Vans x Supreme Jean Paul Gaultier Floral Print (2019)
This three-way collaboration amongst Vans, Supreme, and French fashion designer Jean Paul Gaultier is different than any of Supreme’s past shoe releases. The print on the sides, tops, and rear of the shoes is covered with a floral design. You may not love these, but they are available for purchase right now. If you plan on becoming a Supreme sneaker collector, these might be a great place to start.
Vans x Supreme Diamond Plate (2019)
Supreme also released this line of sneakers this year and you may like them better than the Jean Paul Gaultier pairs above.

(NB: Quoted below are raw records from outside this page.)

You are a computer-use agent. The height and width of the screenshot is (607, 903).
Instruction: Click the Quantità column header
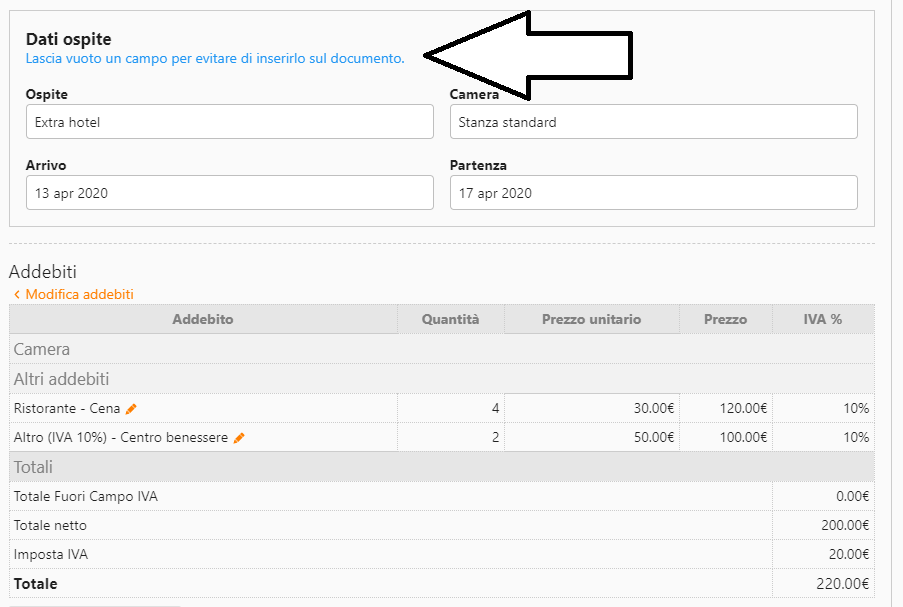pos(450,319)
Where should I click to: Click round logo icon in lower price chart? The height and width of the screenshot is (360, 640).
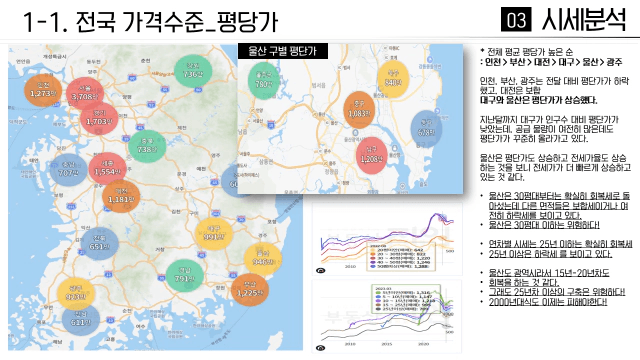click(x=321, y=348)
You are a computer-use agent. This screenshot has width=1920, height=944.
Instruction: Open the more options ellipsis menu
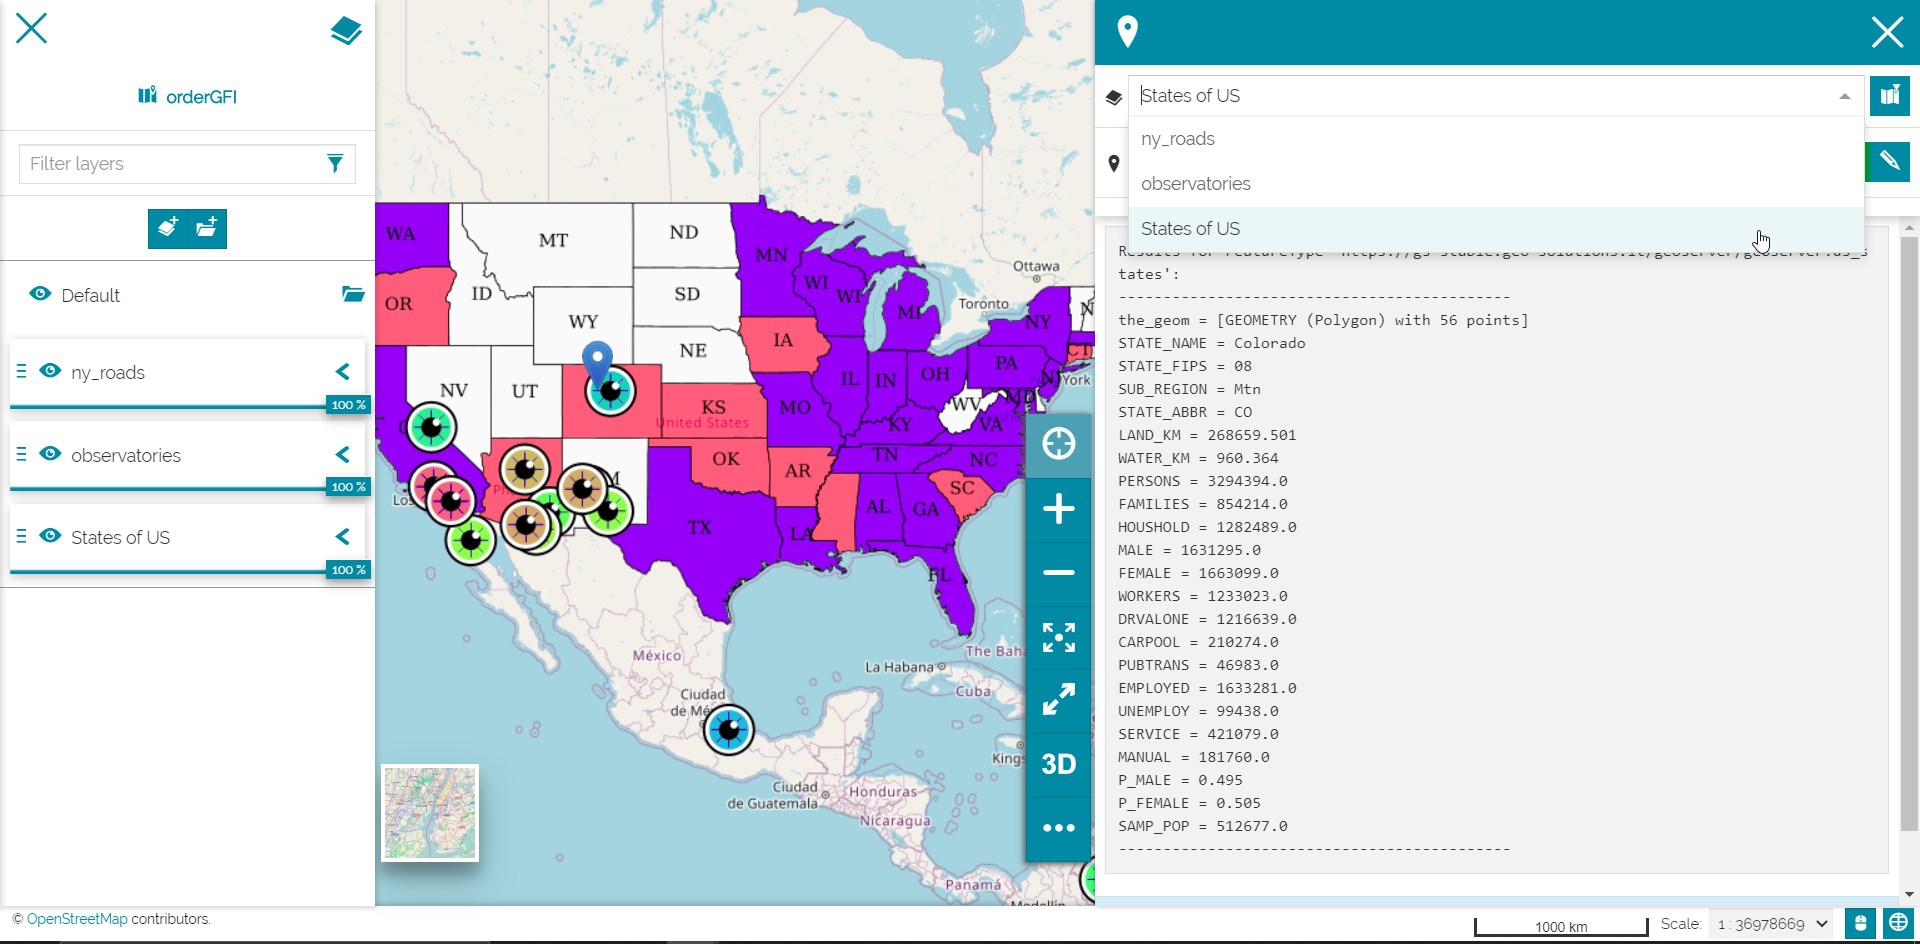coord(1058,828)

The diamond plate design comes in black, gold or red, and can be found in high-top or slip-on styles.
Hooray for Supreme
As you can see, Supreme has been absolutely killing it in the realm of sneakers for almost the entire lifetime of the brand.
Their collaborations with masters of the sneaker industry have helped to put and keep Supreme sneakers on the map. Also, they have undoubtedly been a crucial aspect of the brand’s overall success.
If you are looking for Supreme sneakers (or other Supreme gear), please check out the Supreme section of our site. Happy collecting!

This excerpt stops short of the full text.